Connected Barrels: Transforming Oil and Gas with IoT
CIOREVIEW >> Oil & Gas >>

Connected Barrels: Transforming Oil and Gas with IoT

Andrew Slaughter, Executive Director, Deloitte Center for Energy Solutions and Anshu Mittal, Energy & Resources, Deloitte
Andrew Slaughter, Executive Director, Deloitte Center for Energy Solutions

Andrew Slaughter, Executive Director, Deloitte Center for Energy Solutions

The Internet of Things (IoT), combining affordable sensors, new communications tools, and sophisticated data aggregation and analytics software and decision algorithms is opening up a new era in business effectiveness and value creation. Yet, a recent study by Deloitte and MIT Sloan Management Review puts the digital maturity of the crude oil and natural gas (O&G) industry among the lowest— at 4.68 on a scale of 1 to 10, with 1 being least mature and 10 being most mature. In comparison, the IT industry scored 6.3 and even industries such as transport and tourism and professional services scored well above 5.

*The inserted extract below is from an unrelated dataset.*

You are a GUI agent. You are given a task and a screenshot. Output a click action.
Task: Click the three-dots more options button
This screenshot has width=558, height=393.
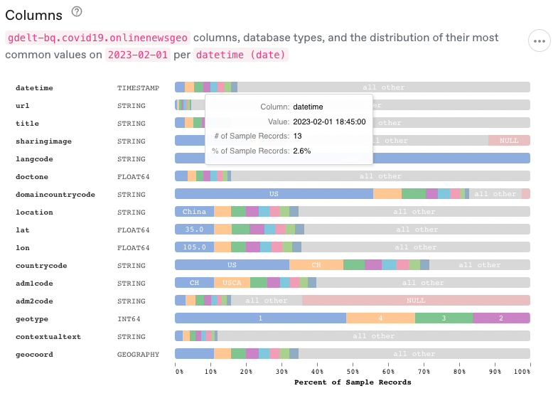coord(540,41)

The industry’s low digital maturity is surprising on two accounts:

• First, the industry has been using advanced technologies and automated control systems such as remote operated vehicles, geophones, supervisory control and data acquisition (SCADA) for decades.

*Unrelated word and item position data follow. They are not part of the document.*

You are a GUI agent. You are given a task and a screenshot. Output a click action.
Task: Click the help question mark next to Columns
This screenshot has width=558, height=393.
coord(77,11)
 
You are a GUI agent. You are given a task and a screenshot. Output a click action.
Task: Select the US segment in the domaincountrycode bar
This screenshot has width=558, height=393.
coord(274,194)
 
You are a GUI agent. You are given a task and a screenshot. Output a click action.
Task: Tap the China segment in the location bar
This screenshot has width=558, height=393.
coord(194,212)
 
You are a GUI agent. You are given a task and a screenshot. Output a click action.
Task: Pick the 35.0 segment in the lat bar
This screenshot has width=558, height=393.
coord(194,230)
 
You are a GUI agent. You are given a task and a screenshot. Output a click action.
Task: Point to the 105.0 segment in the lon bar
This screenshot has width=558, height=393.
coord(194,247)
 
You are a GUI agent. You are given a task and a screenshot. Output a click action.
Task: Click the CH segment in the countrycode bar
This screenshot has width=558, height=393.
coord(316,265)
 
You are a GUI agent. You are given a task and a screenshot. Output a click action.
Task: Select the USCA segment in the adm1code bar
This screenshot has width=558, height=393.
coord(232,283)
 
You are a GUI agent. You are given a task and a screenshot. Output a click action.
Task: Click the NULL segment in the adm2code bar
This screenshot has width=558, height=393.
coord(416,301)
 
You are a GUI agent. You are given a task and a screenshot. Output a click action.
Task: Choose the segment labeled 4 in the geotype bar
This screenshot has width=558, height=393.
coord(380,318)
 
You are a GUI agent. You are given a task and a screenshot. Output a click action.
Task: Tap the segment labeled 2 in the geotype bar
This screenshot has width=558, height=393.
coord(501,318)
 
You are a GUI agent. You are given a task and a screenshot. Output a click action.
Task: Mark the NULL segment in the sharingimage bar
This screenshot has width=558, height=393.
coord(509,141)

•Second, in general, there has been an increased availability of cheaper, smarter, and smaller sensors; advanced wireless networks and data storage solutions; and more powerful and ubiquitous computing power over the past few years.

So why the low maturity, and why the discussion now? The industry has mostly valued these technologies to locate and exploit complex resources and it has primarily used them at the asset/field/plant level only. What has been missing is an integrated analysis of information across technologies (also referred to as IoT) to make hydrocarbon extraction and every successive stage before sale more reliable, efficient, and even revenue generating—the three business priorities which are critical in today’s landscape of much lower oil prices.Anshu Mittal, Energy & Resources, Deloitte

In an industry as diverse as O&G, it is no surprise that there is no one-size-fits-all IoT solution. But each O&G segment (upstream, midstream, and downstream) can find the greatest benefit from its initial IoT efforts in one of the above three categories, which are enabled by new sources and free flow of information—in other words, completing the Information Value Loop.

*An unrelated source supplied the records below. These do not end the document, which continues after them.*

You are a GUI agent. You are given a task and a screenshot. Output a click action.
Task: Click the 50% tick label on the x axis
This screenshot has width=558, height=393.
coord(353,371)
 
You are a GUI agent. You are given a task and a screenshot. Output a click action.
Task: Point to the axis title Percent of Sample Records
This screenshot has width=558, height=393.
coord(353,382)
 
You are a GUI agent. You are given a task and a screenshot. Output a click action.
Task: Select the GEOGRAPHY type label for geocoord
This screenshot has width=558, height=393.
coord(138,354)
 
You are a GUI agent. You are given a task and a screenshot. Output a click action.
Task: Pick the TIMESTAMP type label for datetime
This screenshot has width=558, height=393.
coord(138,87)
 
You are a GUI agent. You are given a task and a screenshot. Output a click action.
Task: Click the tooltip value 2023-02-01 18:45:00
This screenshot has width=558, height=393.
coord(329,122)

Standardizing diverse upstream data sets

The fall in crude prices and the need to become efficient come at a time when upstream players (or, explorers and producers of O&G) are facing rising technical and operational complexity. This increased complexity, when captured with the tens of thousands of new sensors, has driven a data explosion in the segment, which is overloading existing infrastructure or not creating the hoped-for economic benefits for companies.

Lack of standards to aggregate the growing scale, frequency, and, most importantly, scope of hydrocarbon reservoirs data is limiting upstream companies’ ability to make sense of diverse data. To alleviate this bottleneck, users, vendors, and industry councils need to collaborate and create open standards. Oilfield service firms could also play a larger role in standardizing and integrating data due to their deep understanding of hydrocarbon data and long history of working with data-management and IT service providers.

When data is standardized and integrated across disciplines, companies can all together gain new insights. For example, analytics applied to a variety of data across disciplines—seismic, drilling, and production data—could help reservoir engineers map changes in reservoirs over time and provide insights for production engineers making changes in lifting methods. This “compounding effect” of analysis would most benefit production, followed by development and exploration.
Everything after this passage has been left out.